We used evolutionary distinctiveness (ED) scores to examine whether invasive predators have had a disproportionate impact on evolutionarily distinct species. ED scores were calculated based on the “fair proportion” metric: i.e., the weighted sum of branch lengths along phylogenetic tree roots to tips, with weights based on the number of tips sharing that branch (see refs. 53–55 for detailed descriptions). This analysis was restricted to extant birds (53) and mammals (54, 55) because data limitations currently prevent ED scores being calculated for reptiles and extinct taxa from all classes. We used general linear models to compare the ED scores of the impacted species against threatened species for which invasive predators were not identified as a threat (“nonimpacted” species hereafter). We used a gamma error distribution because the data were positive, continuous, and skewed. Significant effects were inferred at the 0.05 level. Taxonomic differences between the Red List version 2014.3 and the source databases (53, 55) are detailed in Table S4. Because ED scores were not available for extinct species, the values presented here are likely to be an underestimate of the true effect sizes.

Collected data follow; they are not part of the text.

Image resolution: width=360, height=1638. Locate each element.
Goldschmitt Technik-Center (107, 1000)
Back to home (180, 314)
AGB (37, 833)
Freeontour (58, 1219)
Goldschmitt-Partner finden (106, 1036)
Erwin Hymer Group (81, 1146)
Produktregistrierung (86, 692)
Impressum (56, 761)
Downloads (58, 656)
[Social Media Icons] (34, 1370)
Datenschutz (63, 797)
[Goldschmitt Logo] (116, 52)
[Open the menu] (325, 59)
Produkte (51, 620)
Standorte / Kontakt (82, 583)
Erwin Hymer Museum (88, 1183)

Dataset S1 contains a CSV file with information on species taxonomy, endemicity, regional occurrence, and the predator impact rankings that were used in the metaanalysis (Table S3); there is also a PDF file (Dataset S4) listing the 996 references that support the impact rankings.

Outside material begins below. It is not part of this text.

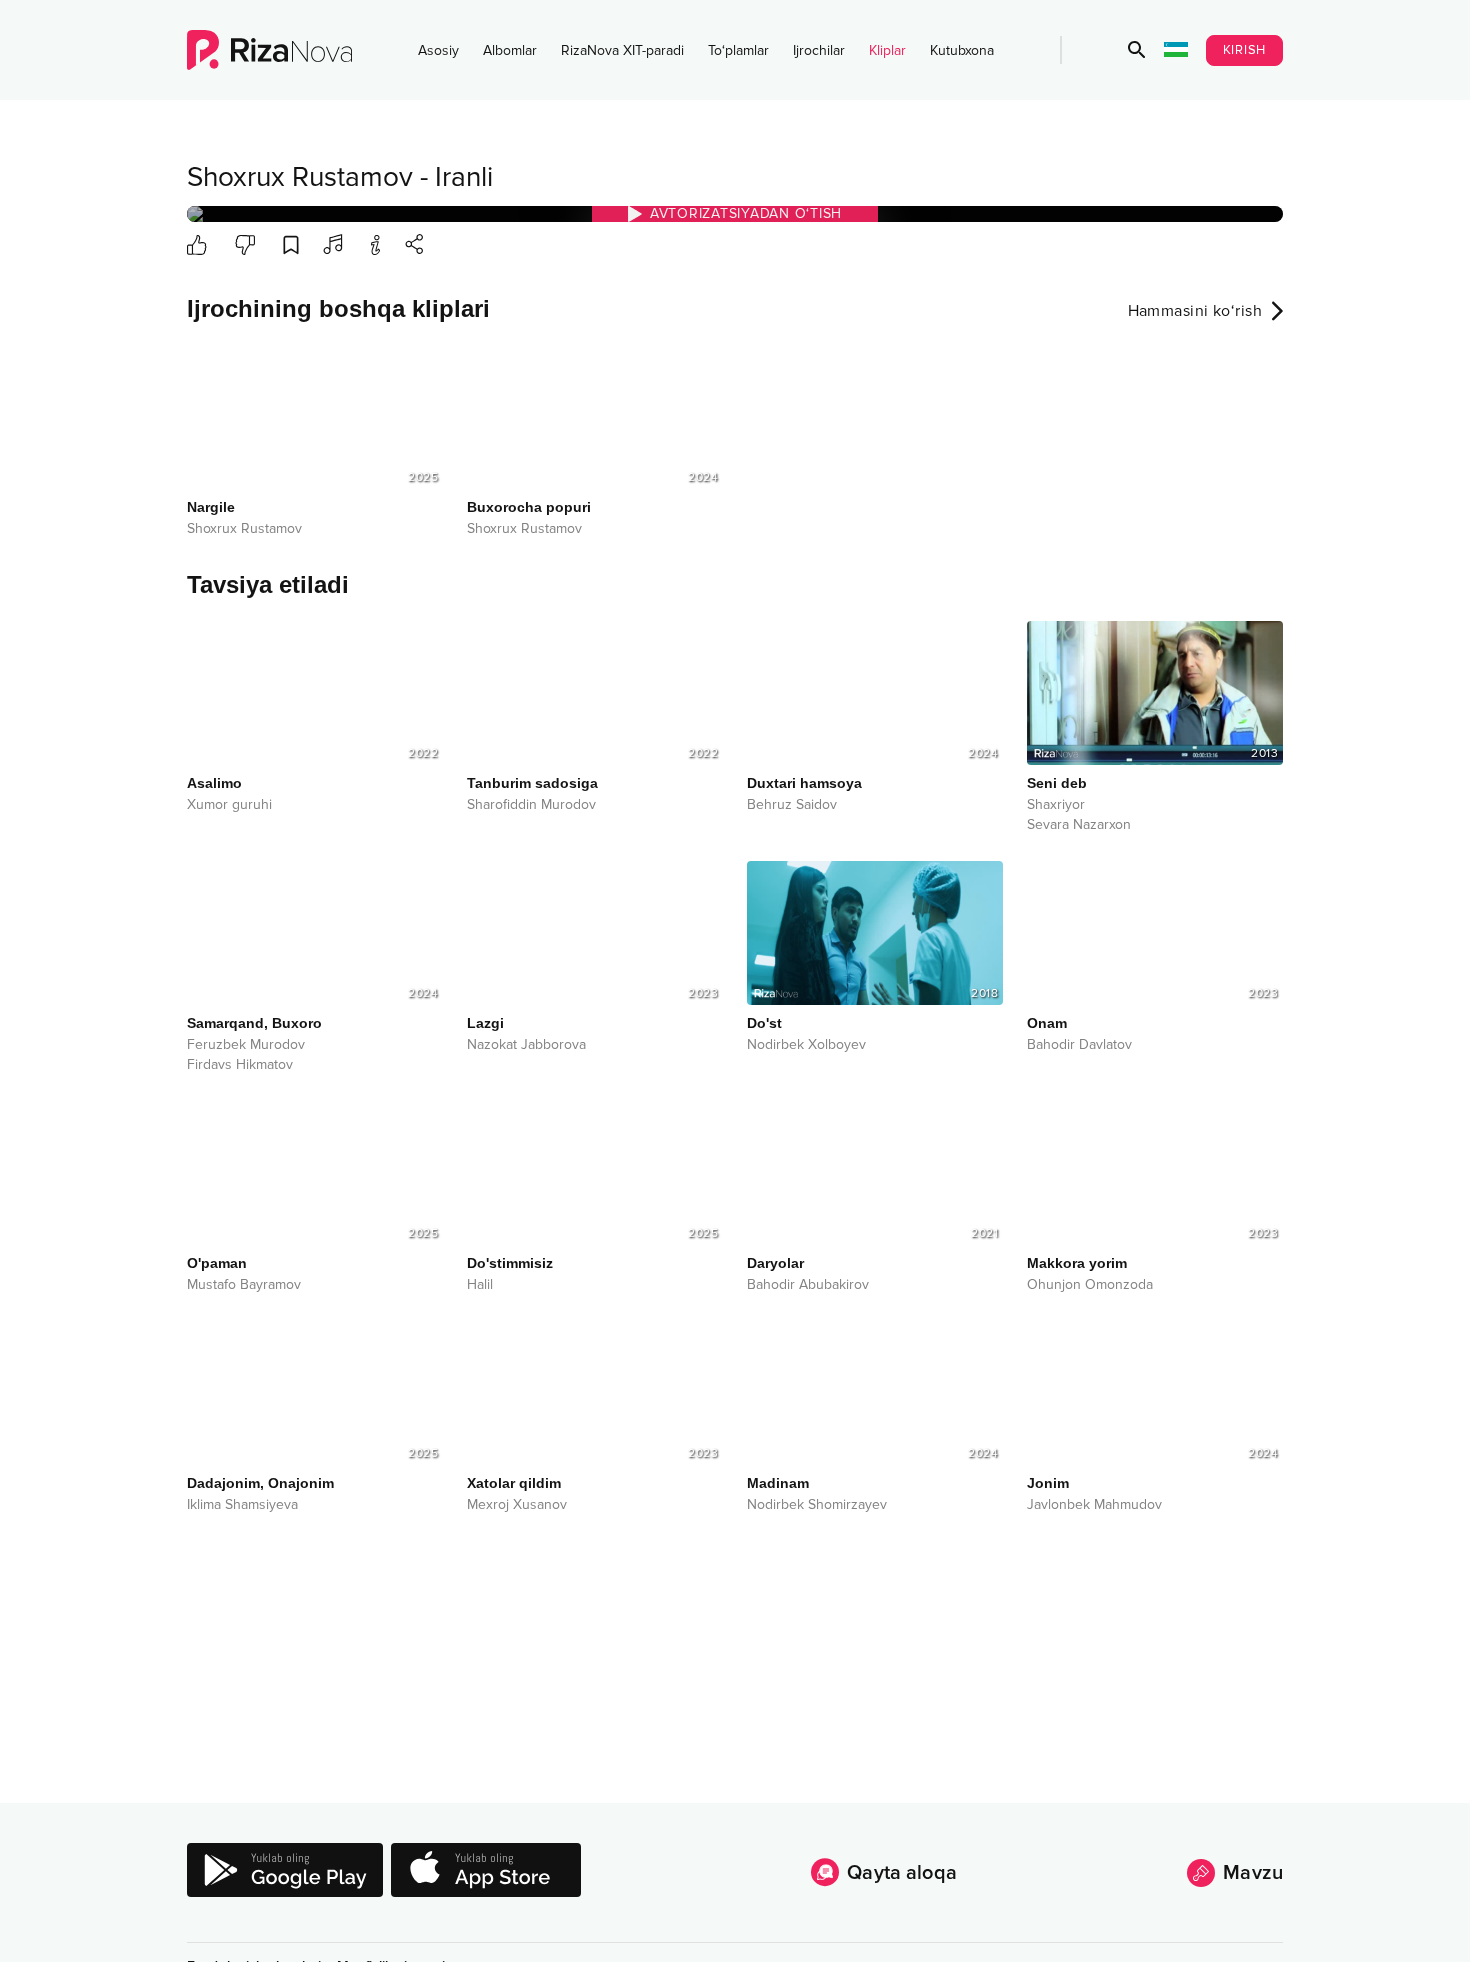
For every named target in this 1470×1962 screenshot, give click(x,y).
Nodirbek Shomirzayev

Dataset S2 is a CSV file containing information on the taxonomy and conservation status of 3,745 birds, mammals, and reptiles classified as threatened in the IUCN Red List version 2014.3 (Data Collation).

We conducted a fail-safe analysis (56) to show that 3,203,182 cases showing an effect size of zero would be needed to eliminate a significant overall effect size. We also conducted a sensitivity analysis to determine how the selection of impact values (0.25, 0.75, 1) and the use of weights (1, 10, 100, 1,000) (Methods) influenced the results. We reran the taxonomic class and insularity models five times and changed a different variable each time, as follows: (i) an unweighted model; (ii) 0.25 decreased to 0.1; (iii) 0.25 increased to 0.4; (iv) 0.75 decreased to 0.6; and (v) 0.75 increased to 0.9. We plotted the effect sizes and confidence intervals (Figs. S4 and S5) to identify any qualitative changes in the results relative to the original results (i.e., the pattern changed across taxonomic classes or insular endemicity). We did not rerun the predator model because the results are unlikely to be informative, given the large number of models involved (5 models × 7 predators × 3 taxonomic classes = 105 sets of parameter estimates). The unweighted analysis revealed no systematic qualitative changes, except that the effect size decreased for continental birds, although the confidence intervals were wide and overlapped with those for insular species (Fig. S4). Varying the impact rankings likewise revealed no systematic qualitative differences relative to the original results, except that effect sizes for birds and mammals were more greatly influenced by changes in the “high” than the “mixed” level, whereas the opposite was true for reptiles (Fig. S5). This result is to be expected, given that reptiles on average had lower impact scores, but it does not change the interpretation of the results.